These represent the formation of abstractions from experiences.

Phase 4

Using and Sharing Experiences

Once a notion of circumstance, situation and experiences can be identified, an agent may be used to become more contextually aware to inform behaviour and gain an understanding in response to those situations, i.e using abstractions to influence their behaviours.

Defining Behavior

Typically, behaviours in games are not generated from experience and instead are defined by pre-defined behavioural logic or scripts that, when interpreted, define how the agent should behave in various circumstances. This would be pre-defined actions to predefined circumstances, meaning behaviour is not created, but pre-existing behaviour is triggered.

Our research proposes that it may be possible though an experiential learning model/approach to dynamically generate these behavioral scripts, as part of continual “online” experience gathering exercise, and then refine them through continual variations in experiences in the virtual reality through a real-time feedback-response loop, and utimately being able to use them to produce behavior in the future in response to similar contexts that were used to generate them.

An approach developed by (Robertson and Watson, 2015) was to generate behaviour trees (BTs) that were based on the supply of action sequences, where the focus was on predefined actions as textual representations such as “train”, “evolve”, etc, in order to remove redundant common behaviours. Our research could instead represent actions as more detailed compositions of S-R sequences derived from actual agent observations. BTs are appropriate because they produce reactive behaviour which aligns well with the stimulus-response model.

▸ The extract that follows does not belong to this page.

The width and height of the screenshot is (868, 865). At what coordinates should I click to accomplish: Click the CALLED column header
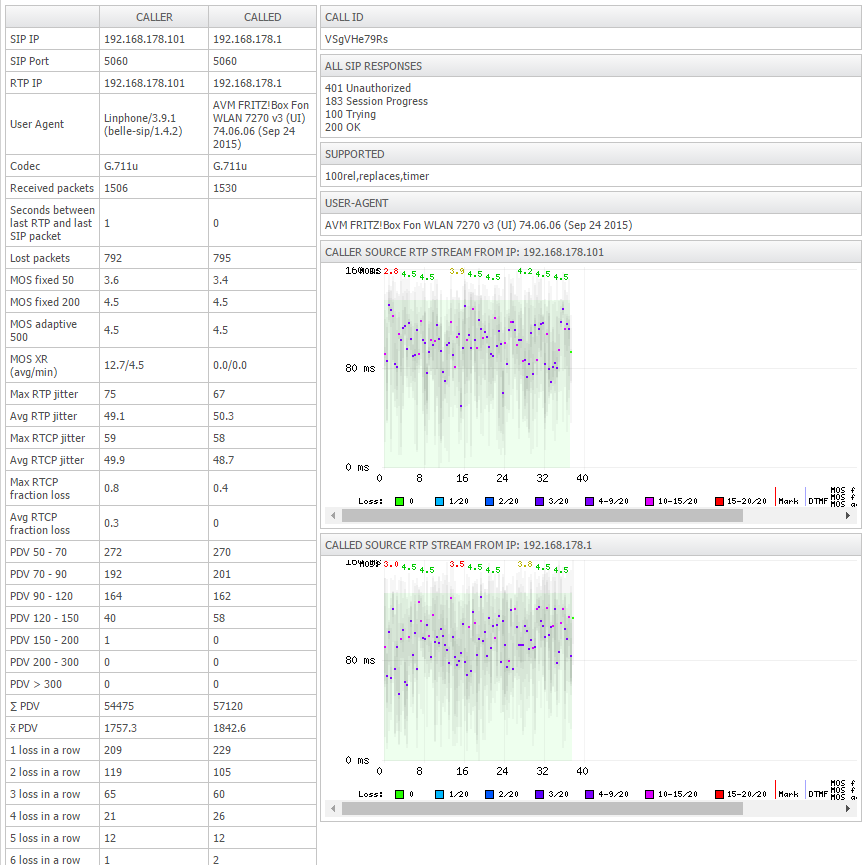pos(262,18)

This would allow agents to define and create behaviour as they experience situations, as new experience-based rules, which the agent can use as part of its behavioural knowledge to either carry out those behaviours in the future or recognise specific behaviours based on their S-R sequences encountered in real-time or “online” while experiencing its virtual reality. Equally, these learnt behaviours could be transferred to other agents for them to use when situations (context) call for it.

The results of externalising “online” experience and other dynamic abstractions could also be used to inform more traditional, static and “offline” training models, which might help make static artificial neural networks (ANNs) more contextually aware by incorporating the variable experiences that only “live” and online training data can provide. This combination of experience and offline deliberation might mitigate failures in traditional ANNs that often occur because, “…internal rules become fixed and do not adapt to new situations of use”, and this could help augment traditional ANNs that traditionally could not, “…adapt fast enough because the training algorithms are too slow to meet real-time requirements”, that occur in the real-world. (Denning and Arquilla, 2022). It's not clear if ANNs would need to be designed initially to be able to train from sensory input or if existing networks that have never witnessed causality data would need to be adapted or re-engineered.

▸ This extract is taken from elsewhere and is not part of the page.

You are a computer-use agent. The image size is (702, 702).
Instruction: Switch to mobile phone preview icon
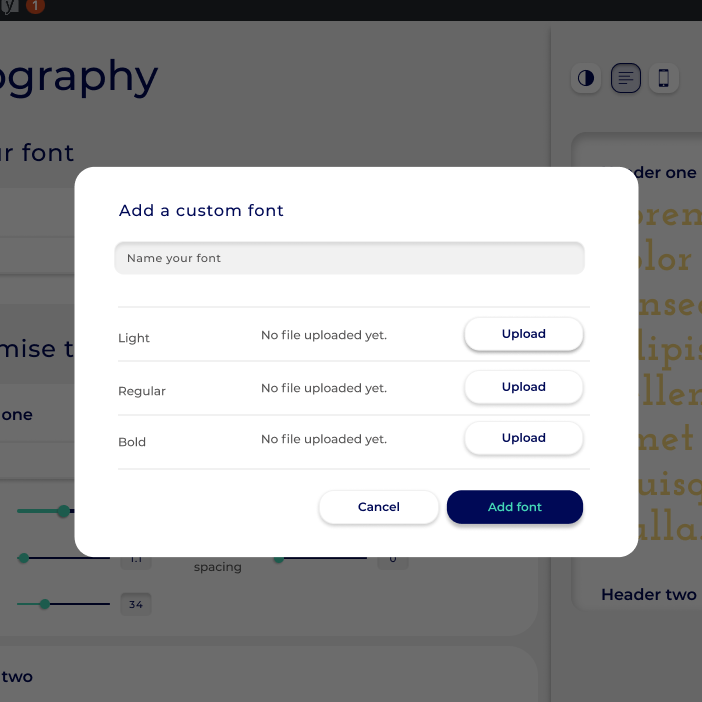[x=663, y=78]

This externalisation of learning and experience, such as saving S-R link sequences or higher-level synthesised situational abstractions, might also be useful for a static analysis of learning performance, providing empirical evidence about what learning actually took place and what has been learnt from any particular experience of a situation. This might include the provenance and formulation details of the underlying expectations/rules/knowledge that were synthesised as part of that learning. This can be used as a basis for evaluating the performance of the underlying model to measure progress, intelligence or learning capability of our model, but more importantly, in showing what specific data/situation/experience contributed to a learnt behaviour.

Social Context and Shared Experience

An extension of the experiential system proposed by this research is the possibility of gaining experience by interacting with other similar learning agents. This might be realised through the networking of autonomous agents. This is the field of multi-agent research.

If primitive experience might be simulated through the evaluation and establishment of S-R links as the basis of experiential knowledge formation, this may be externalised (saved), and then reused and transferred between agents. Such a mechanism may form the basis for distributed advice or learning among collaborating, social agents.

The ramifications of this are that learning need not require initial practical experience once that situational experience is already formalised or when CSIs match (akin perhaps to transfer learning in ML). An agent might be able to pick up foundational sensory-experiential derived advice from other agents as it progresses through levels, situational tests or other virtual realities, for example.

It would be interesting to find out if, as research suggests (Nonaka and Krogh, 2009), tacit knowledge, which is not initially captured as explicit knowledge, can be acquired through additional transferred experiences and therefore enhance and improve prior learnt knowledge. This might, however, be subject to the same data loss that occurs when any simplification/abstraction is formed.

The variation of experiences and perspectives as described would be achievable in the controlled simulation environment through loading of different situational trials, levels and alternative environmental or world circumstances.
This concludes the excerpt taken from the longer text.